Drivetrain calibration errors
On swerve drivetrains, each wheel has to be calibrated to know which encoder position places the wheel in-line with the robot chassis. If this is done imprecisely, the robot is going to behave differently than the mathematical model predicts.
Build issues
In the 2023 season we forgot to glue some of the magnets into the swerve drive steering shafts. This causes our encoder readins to drift over time--or sometimes abruptly--when the magnet slipped inside the shaft. This led to a faster-than normal accumulation of error impacting the driveability of our robot.
Drivetrain backlash
Each time a motor changes direction, there is slack in the drivetrain which has to be taken up before the wheel actually begins moving in the new direction. For this reason it is always best to place encoders on the mechanism they are measuring, rather than using the built-in encoders in the motor.
On our swerve drivetrains, the turn motor uses an external CANCoder that is tied to the wheel direction directly, so it should be highly accurate. The drive motor, on the other hand, is measured at the motor. This causes it to accumulate backlash from several gearsets in the drivetrain.
Pose Estimation
Pose estimation combines multiple inputs to make a best guess at the position and orientation on the field.

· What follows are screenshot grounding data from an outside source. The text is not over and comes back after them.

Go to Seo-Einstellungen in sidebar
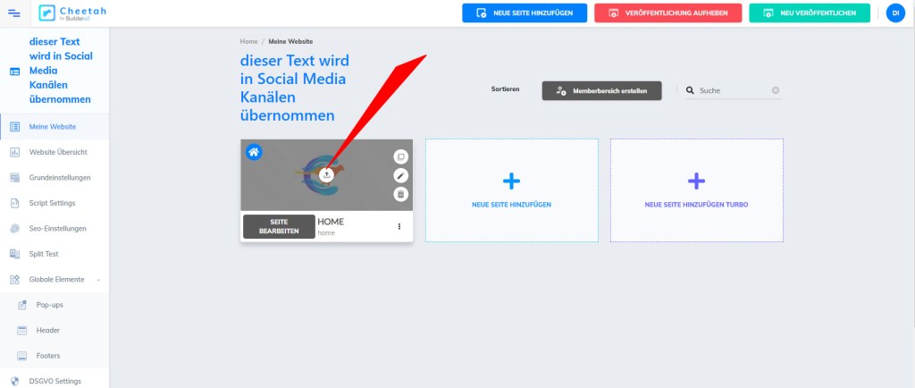 click(57, 229)
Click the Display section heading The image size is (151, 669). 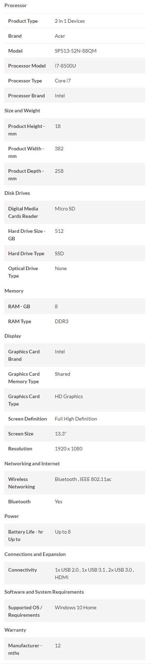pos(13,336)
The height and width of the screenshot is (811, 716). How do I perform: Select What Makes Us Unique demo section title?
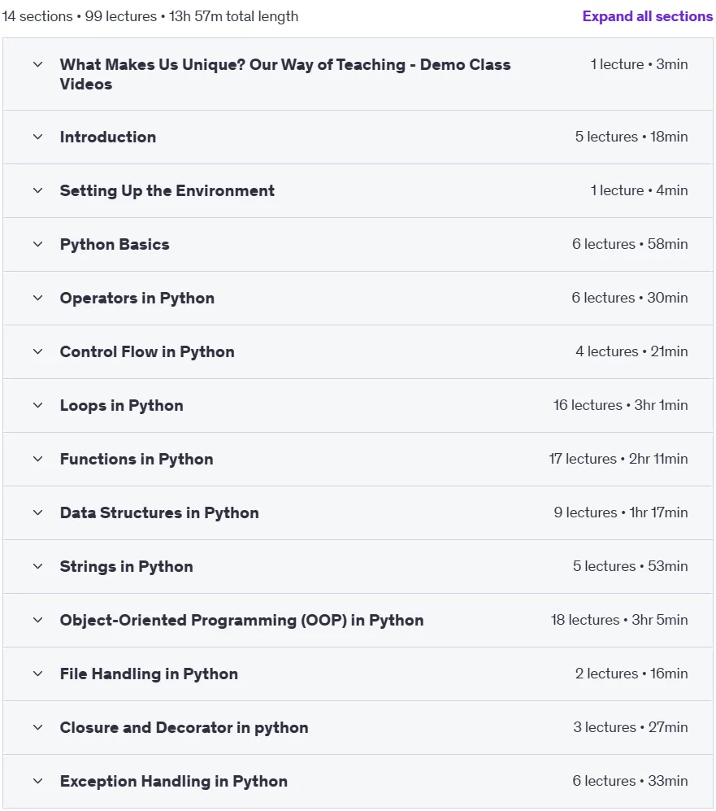285,75
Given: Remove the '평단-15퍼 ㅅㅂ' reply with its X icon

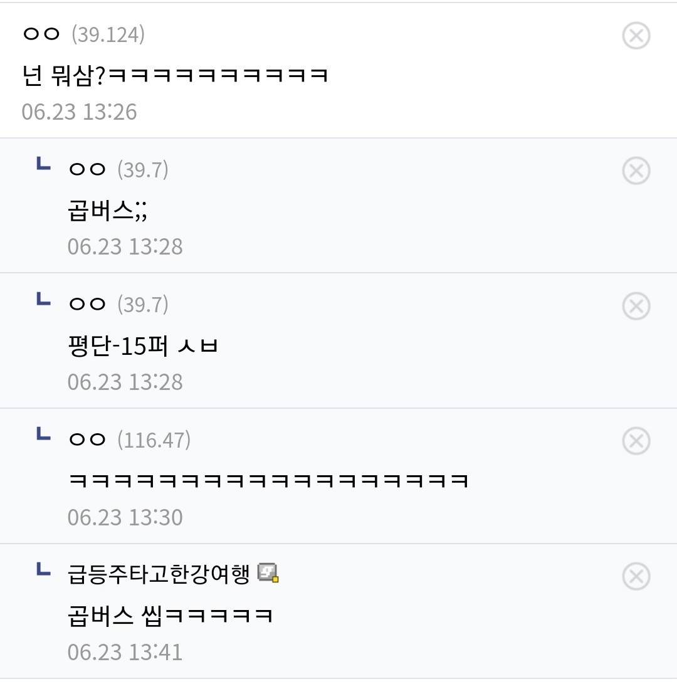Looking at the screenshot, I should [636, 306].
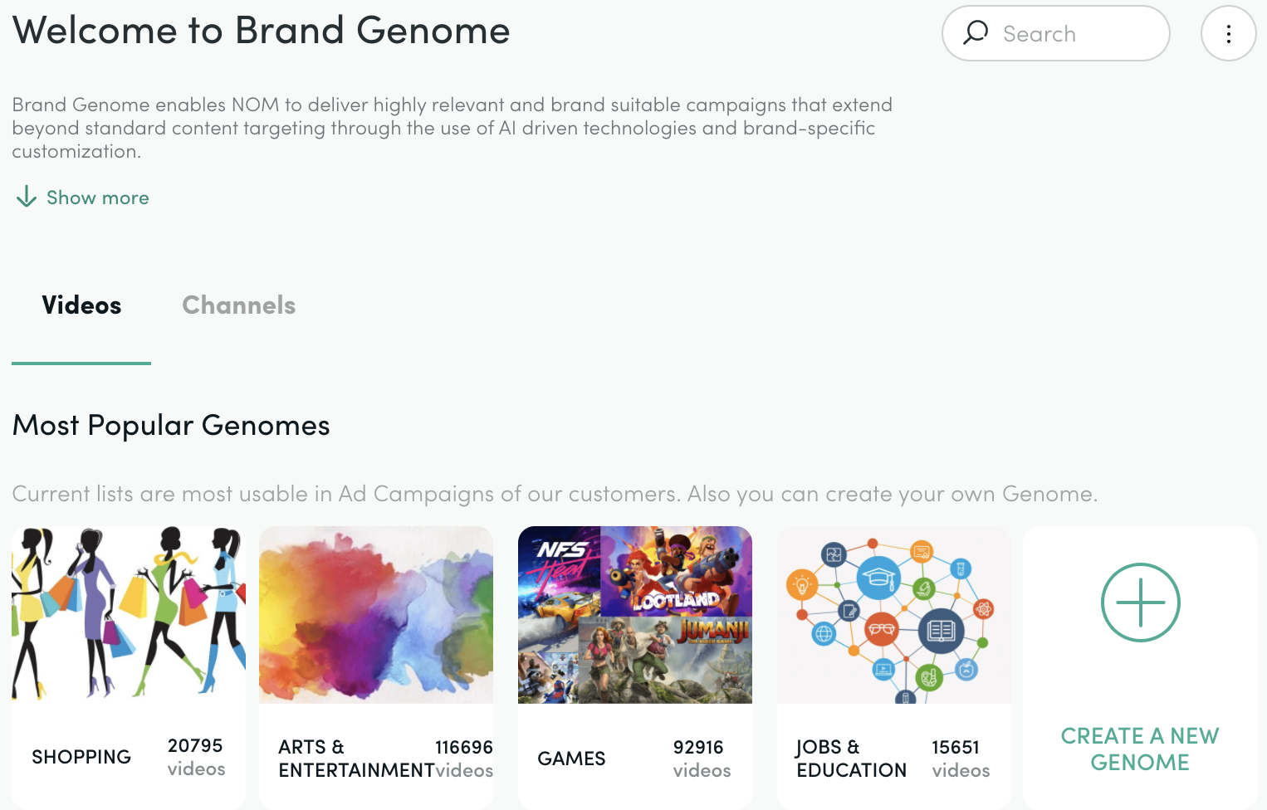The width and height of the screenshot is (1267, 810).
Task: Click the 20795 videos count on Shopping
Action: pyautogui.click(x=196, y=757)
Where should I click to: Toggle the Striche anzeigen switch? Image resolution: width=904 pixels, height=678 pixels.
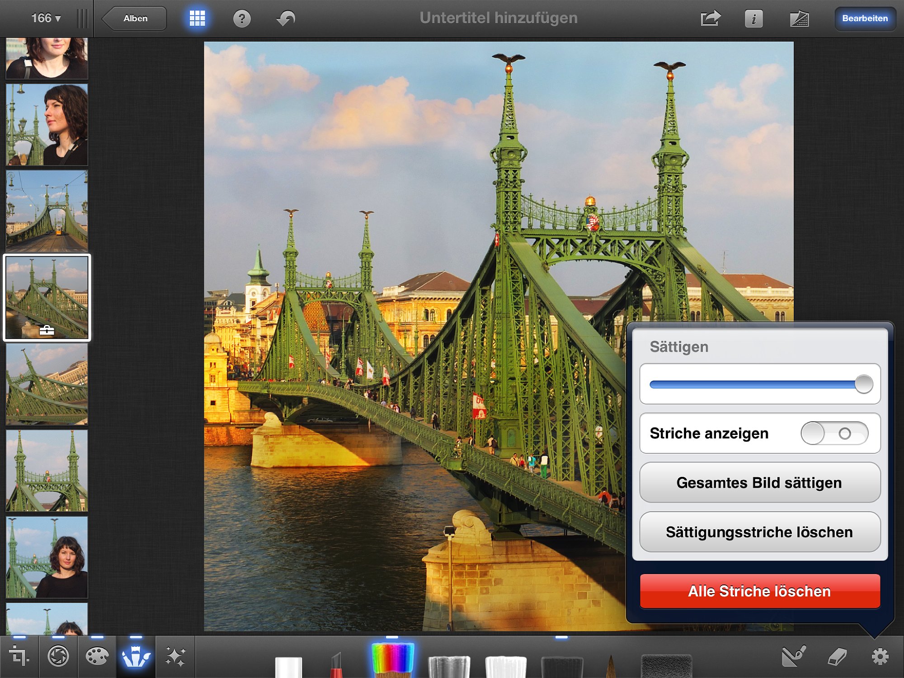pyautogui.click(x=834, y=433)
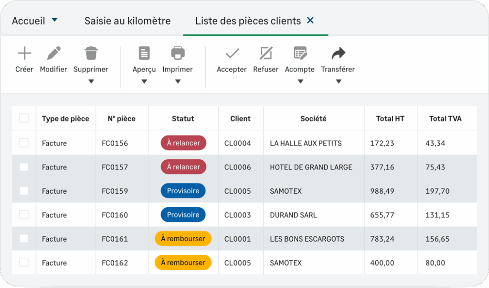Click the Imprimer printer icon

click(178, 53)
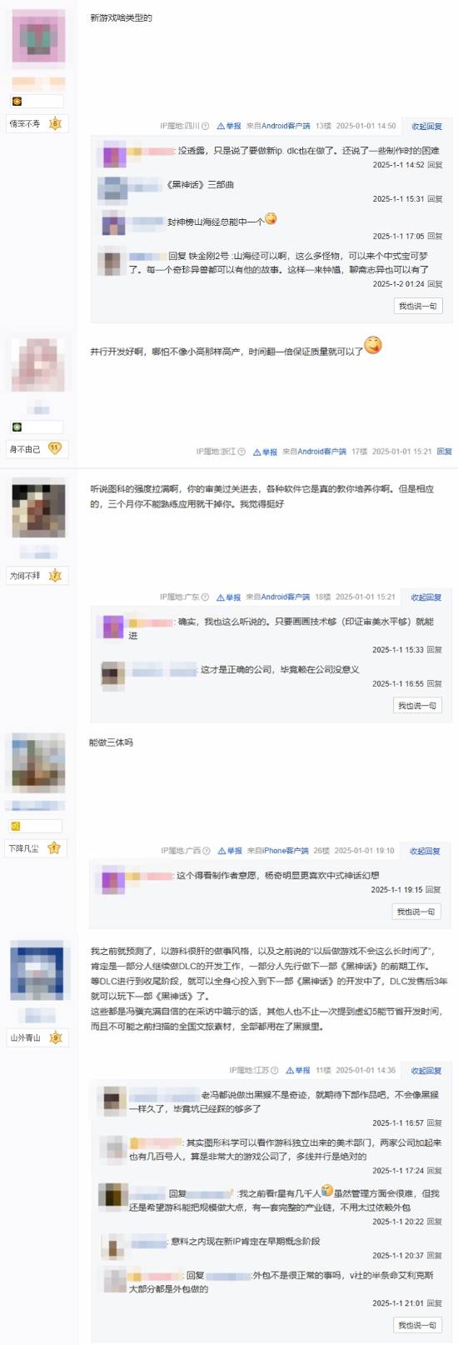Click 我也说一句 button under floor 18 replies
Screen dimensions: 458x1345
(x=417, y=705)
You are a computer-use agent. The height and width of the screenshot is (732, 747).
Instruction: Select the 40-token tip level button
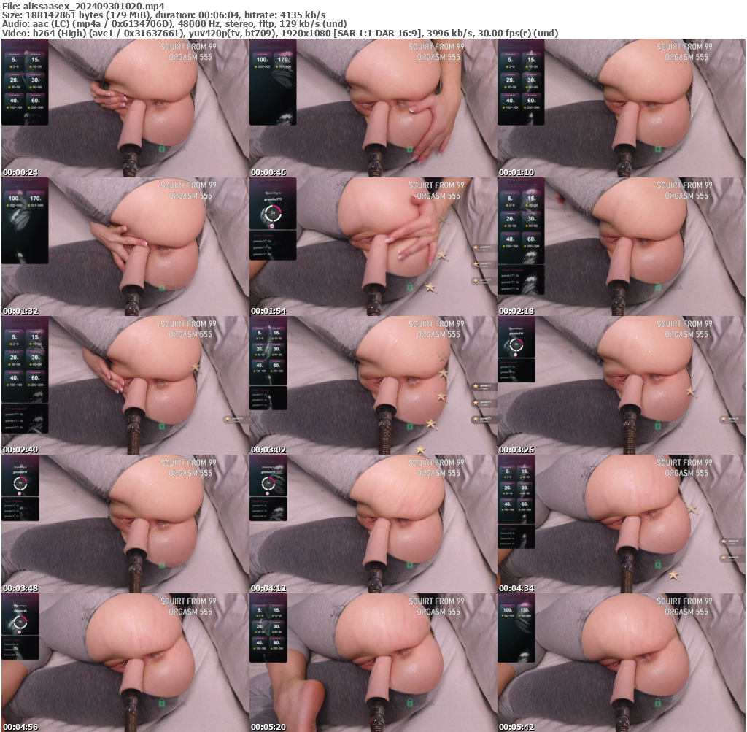(14, 101)
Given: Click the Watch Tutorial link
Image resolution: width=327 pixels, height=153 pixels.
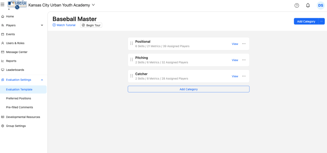Looking at the screenshot, I should click(x=64, y=25).

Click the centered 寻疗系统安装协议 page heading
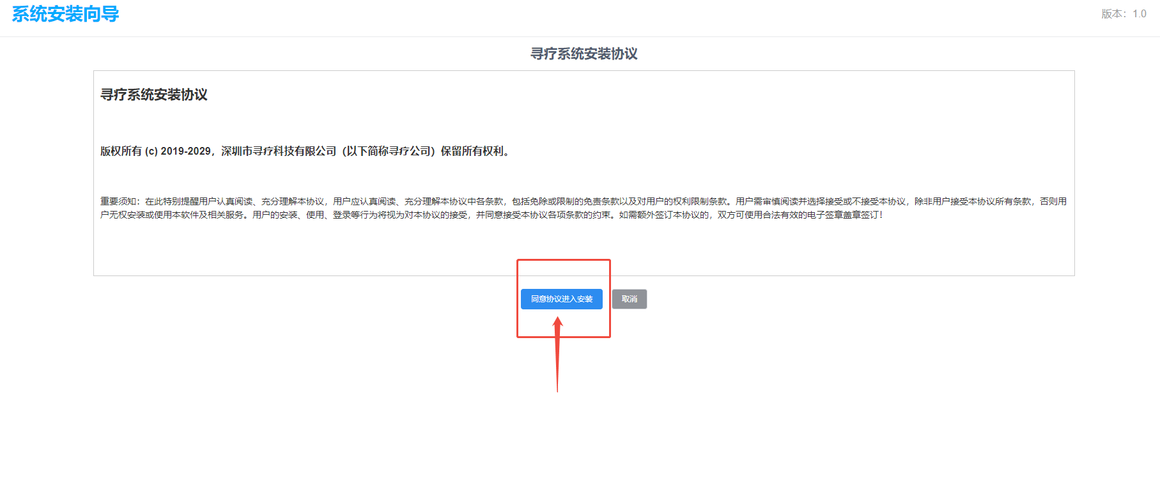coord(584,54)
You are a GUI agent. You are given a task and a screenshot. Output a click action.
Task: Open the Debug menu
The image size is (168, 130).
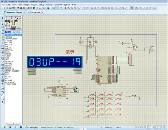click(x=41, y=5)
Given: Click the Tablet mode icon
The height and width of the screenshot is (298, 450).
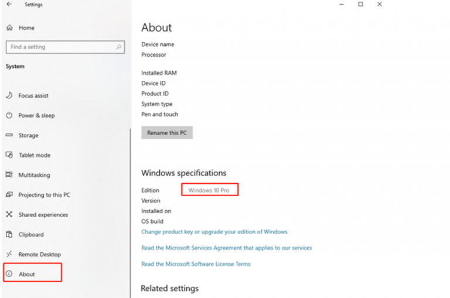Looking at the screenshot, I should tap(9, 155).
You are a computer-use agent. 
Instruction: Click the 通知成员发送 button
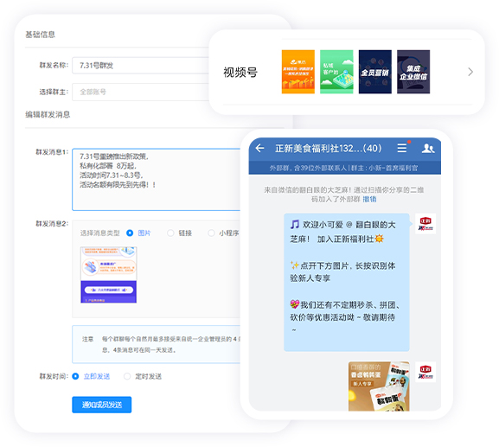coord(101,405)
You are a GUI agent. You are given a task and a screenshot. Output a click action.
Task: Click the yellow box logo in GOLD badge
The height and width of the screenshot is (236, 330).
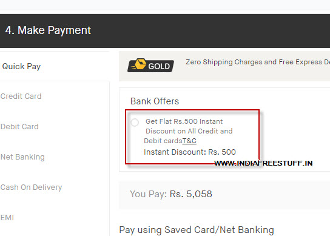pos(140,64)
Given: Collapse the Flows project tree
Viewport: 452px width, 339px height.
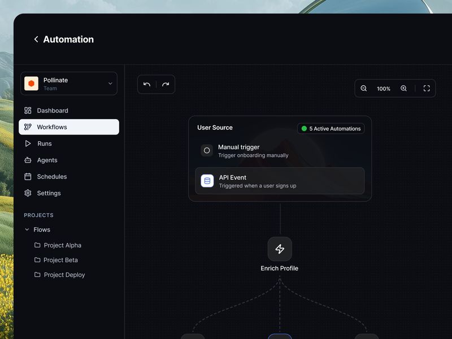Looking at the screenshot, I should click(x=27, y=229).
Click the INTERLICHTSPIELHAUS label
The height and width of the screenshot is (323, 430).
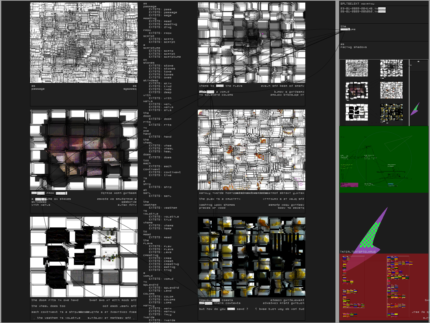pos(358,252)
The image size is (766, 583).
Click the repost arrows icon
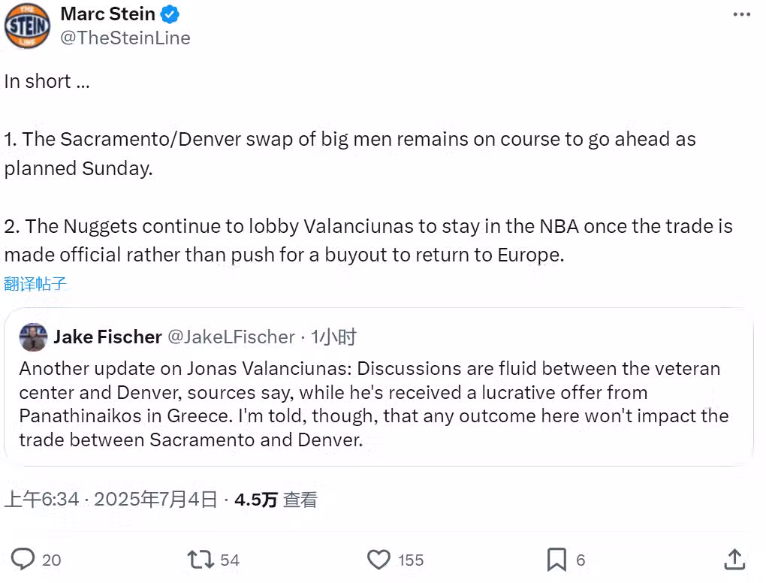(x=200, y=559)
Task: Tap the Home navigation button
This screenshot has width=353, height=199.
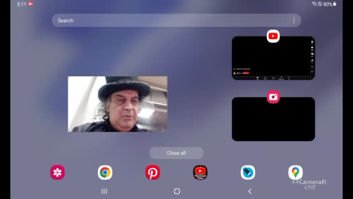Action: 177,191
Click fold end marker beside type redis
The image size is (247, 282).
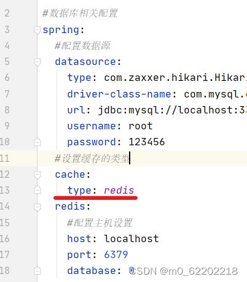coord(37,190)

This will combine information from the Gyro/IMU and encoders from the drive train.
Additional data sources can be added to provide more inputs to the estimation algorithm.
In an FRC environment, the additional corrections used are most likely going to come from a computer vision system.
Determine robot pose through computer vision
By observing known landmarks on the field, it is possible to triangulate the position of the robot on the field. Two main methods exist for this:
"Traditional" landmark recognition
Historically retroreflective tape and targeted light sources were used to spot vision markers on the field. These are no longer used as of the 2024 season, but it is still possible to create vision algorithms which spot other landmarks on the field. This could be anything from the driver station status lights, to colorful field elements. Care has to be taken in this approach to make sure you actually know which field element you are looking at.
If you can positively identify two elements on the field, then it is possible for you to mathematically calculate your position on the field, and supply that correction to the pose estimator.
In practice, this is probably quite difficult without the retroreflective targets that were used in past games.
AprilTags
FRC has now switched to AprilTags as vision markers on the field. The location and orientation of each AprilTag on the field is known ahead of time, allowing the pose estimator to estimate a position and heading from these.
An AprilTag is a two-dimensional pattern, similar to a simplified QR code.
With an infinite camera resolution and processing power, it is possible to calculate he exact distance and angle of an AprilTag relative to the robot, This can then be used to predict the position on the field.
In practice, our cameras are not infinite resolution, and as the accuracy of the position information degrades quickly with distance. The practical distance for identifying an AprilTag seems to be in the 5-10 feet range. This inaccuracy can be mitigated by trying to find ways to see multiple AprilTags at the same time. This can allow their predictions to be merged into something hopefully resembling an accurate position.